═══ Available data ═══

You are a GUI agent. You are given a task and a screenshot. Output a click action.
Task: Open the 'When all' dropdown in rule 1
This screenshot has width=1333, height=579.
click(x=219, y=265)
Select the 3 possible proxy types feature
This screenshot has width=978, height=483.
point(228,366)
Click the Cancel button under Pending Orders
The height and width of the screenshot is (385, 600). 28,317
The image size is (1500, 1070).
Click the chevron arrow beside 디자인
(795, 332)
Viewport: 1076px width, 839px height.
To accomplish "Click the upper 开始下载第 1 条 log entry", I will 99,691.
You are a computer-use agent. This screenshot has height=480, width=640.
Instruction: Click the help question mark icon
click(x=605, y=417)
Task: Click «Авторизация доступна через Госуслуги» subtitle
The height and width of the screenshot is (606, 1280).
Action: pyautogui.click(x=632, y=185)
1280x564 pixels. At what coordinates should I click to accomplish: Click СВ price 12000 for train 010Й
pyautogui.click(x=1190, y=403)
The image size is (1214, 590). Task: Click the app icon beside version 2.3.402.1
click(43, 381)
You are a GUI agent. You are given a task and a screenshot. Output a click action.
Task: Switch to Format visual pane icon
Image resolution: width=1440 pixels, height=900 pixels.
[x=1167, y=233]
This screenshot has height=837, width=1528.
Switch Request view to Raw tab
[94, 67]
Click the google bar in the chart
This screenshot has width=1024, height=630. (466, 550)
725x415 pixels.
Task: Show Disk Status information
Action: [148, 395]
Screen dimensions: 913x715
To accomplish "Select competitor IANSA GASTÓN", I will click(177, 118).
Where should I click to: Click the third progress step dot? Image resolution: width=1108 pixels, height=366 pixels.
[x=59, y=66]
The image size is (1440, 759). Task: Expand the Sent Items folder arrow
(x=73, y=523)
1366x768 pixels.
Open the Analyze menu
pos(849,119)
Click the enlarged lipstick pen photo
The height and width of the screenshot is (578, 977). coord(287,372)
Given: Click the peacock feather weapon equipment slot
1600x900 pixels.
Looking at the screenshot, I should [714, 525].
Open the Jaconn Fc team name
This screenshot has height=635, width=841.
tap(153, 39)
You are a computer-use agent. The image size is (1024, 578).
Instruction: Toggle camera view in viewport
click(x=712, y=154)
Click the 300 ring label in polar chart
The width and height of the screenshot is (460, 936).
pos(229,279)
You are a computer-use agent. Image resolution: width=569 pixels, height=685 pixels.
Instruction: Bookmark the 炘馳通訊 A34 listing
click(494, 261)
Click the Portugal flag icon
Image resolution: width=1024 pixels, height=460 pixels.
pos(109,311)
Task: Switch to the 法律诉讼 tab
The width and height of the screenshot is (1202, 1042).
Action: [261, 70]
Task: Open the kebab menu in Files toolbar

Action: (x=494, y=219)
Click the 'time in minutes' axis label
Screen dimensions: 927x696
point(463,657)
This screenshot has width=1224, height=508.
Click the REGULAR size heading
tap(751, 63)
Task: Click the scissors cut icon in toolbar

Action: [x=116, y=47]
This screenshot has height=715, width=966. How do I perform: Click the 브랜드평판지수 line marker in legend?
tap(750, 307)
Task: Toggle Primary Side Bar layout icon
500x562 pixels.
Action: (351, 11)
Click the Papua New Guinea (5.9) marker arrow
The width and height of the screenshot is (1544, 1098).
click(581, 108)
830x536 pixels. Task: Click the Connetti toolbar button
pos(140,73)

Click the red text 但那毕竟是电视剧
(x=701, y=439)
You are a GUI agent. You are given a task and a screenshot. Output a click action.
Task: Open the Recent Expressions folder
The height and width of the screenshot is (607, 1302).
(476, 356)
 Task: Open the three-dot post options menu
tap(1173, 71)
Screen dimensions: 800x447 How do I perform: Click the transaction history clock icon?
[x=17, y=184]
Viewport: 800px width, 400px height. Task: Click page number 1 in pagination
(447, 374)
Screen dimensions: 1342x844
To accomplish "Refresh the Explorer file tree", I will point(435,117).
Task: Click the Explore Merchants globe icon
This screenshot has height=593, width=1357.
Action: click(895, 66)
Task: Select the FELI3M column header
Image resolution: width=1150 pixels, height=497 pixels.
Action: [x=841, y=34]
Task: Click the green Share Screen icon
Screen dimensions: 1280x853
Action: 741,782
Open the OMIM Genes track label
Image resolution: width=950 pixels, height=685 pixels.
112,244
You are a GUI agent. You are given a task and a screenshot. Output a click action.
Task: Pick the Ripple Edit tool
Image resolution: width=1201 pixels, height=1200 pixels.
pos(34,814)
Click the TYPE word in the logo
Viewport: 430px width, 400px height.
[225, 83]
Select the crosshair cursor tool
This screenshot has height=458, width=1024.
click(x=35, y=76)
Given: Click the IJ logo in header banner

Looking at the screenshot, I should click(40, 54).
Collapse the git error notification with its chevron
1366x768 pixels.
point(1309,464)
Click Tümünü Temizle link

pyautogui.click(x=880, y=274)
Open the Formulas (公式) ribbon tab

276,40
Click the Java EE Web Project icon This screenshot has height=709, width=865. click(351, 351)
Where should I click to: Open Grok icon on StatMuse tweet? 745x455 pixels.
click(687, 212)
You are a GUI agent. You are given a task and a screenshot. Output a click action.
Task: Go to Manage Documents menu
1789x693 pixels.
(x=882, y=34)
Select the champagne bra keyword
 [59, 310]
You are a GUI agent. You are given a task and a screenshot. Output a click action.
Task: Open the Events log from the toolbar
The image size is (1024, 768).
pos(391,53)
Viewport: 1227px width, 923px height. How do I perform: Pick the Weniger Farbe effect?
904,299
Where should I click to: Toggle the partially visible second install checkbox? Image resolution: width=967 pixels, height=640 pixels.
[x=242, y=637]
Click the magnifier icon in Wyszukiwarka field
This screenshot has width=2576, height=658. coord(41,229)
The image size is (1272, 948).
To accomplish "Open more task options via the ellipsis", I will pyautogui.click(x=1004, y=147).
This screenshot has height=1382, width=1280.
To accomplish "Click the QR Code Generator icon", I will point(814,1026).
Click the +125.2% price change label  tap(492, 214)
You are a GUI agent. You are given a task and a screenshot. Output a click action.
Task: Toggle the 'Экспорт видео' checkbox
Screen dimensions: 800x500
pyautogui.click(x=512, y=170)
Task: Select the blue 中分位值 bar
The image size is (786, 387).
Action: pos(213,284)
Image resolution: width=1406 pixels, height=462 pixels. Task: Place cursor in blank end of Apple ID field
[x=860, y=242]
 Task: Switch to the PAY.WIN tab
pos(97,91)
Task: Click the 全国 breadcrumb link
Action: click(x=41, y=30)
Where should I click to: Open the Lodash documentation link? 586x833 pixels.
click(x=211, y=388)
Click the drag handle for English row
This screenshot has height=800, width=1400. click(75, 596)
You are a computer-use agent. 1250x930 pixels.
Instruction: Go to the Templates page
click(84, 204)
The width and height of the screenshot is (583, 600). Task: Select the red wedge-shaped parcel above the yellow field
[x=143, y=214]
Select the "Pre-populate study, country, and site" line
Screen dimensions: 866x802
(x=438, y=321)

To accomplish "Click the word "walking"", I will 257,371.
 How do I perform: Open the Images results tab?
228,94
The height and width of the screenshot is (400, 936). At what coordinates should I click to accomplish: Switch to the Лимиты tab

═══

From the material above, please return each line containing "label".

■ **Solution for this task**
Click the 300 ring label in polar chart
Click the 'time in minutes' axis label
Open the OMIM Genes track label
Click the +125.2% price change label  tap(492, 214)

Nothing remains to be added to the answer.